> _TASK OBJECTIVE_:
Please give back, exactly as written, the lines from the line with "Where should I" to the line with "The width and" in the listing below, leaving out all pictures.

> _DATA FOR THIS EXERCISE_:
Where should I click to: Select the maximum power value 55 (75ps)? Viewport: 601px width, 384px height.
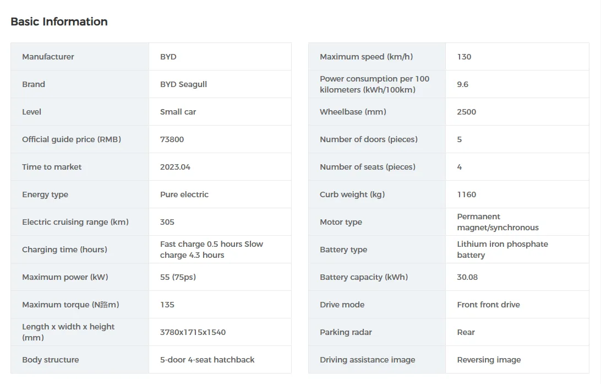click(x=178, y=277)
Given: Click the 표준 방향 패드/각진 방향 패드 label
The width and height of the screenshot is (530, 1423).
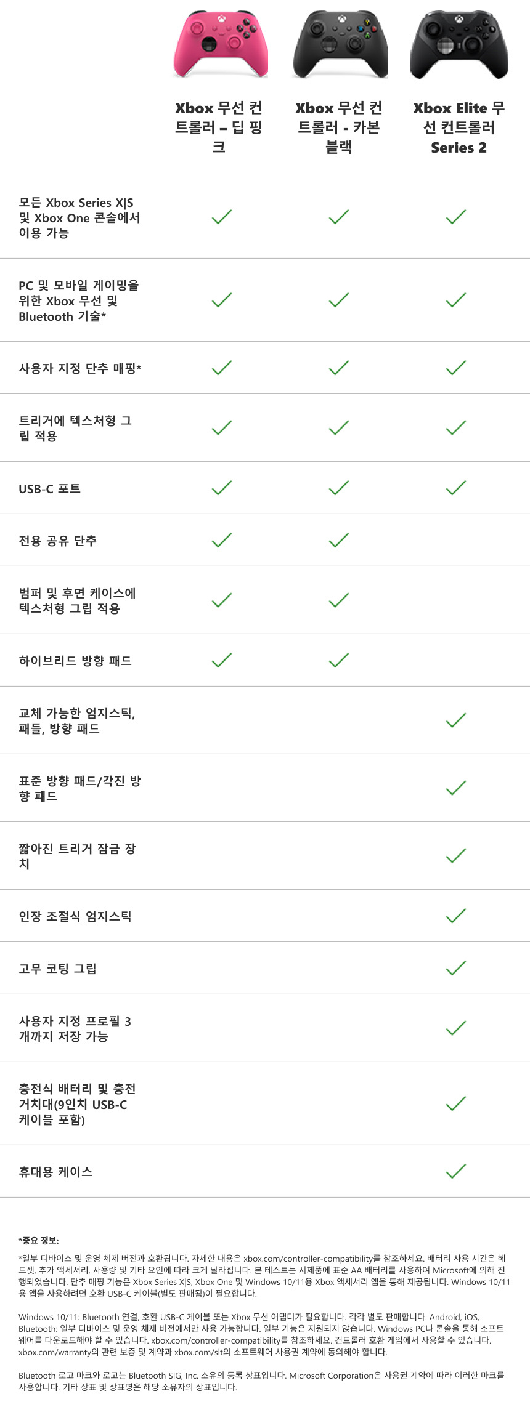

==

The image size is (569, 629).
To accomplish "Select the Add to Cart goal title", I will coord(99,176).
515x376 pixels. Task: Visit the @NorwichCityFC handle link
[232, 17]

> _ANSWER FOR THIS EXERCISE_:
Where should I click to: Select the maximum power value 55 (75ps)? Viewport: 601px width, 384px height.
click(x=178, y=277)
Given: Click the 표준 방향 패드/각진 방향 패드 label
The width and height of the screenshot is (530, 1423).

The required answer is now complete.